═════ Dataset records
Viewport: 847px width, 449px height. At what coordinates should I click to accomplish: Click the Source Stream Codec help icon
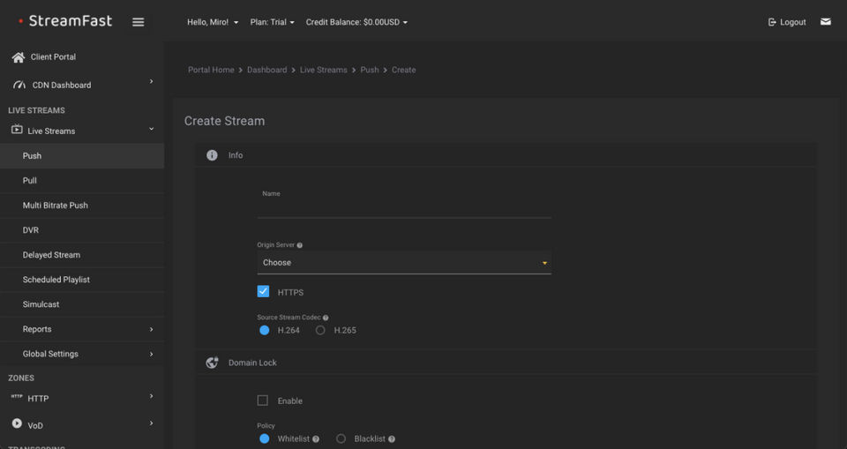[326, 318]
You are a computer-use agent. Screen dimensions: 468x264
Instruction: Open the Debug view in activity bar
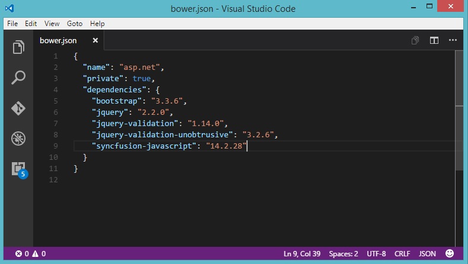[x=18, y=139]
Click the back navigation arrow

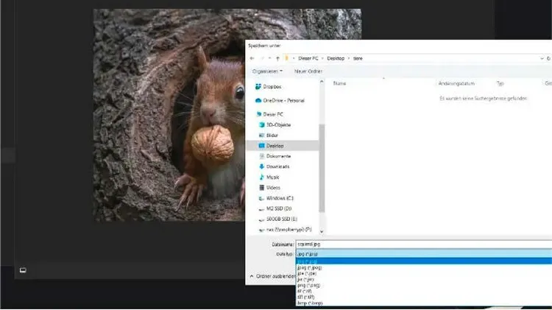click(252, 57)
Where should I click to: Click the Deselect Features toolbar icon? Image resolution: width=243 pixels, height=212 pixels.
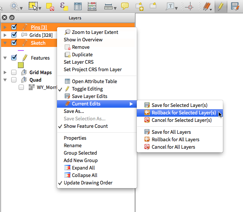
══════════
What is required
Add 54 to every coordinate in the answers and reproduce the items from the line with "Click the back navigation arrow" through the end of the items, including the requests and omitting the pictures.

Expected answer
Click the back navigation arrow

click(306, 111)
Where should I click to: Click the Deselect Features toolbar icon? Image resolution: width=243 pixels, height=212 pixels.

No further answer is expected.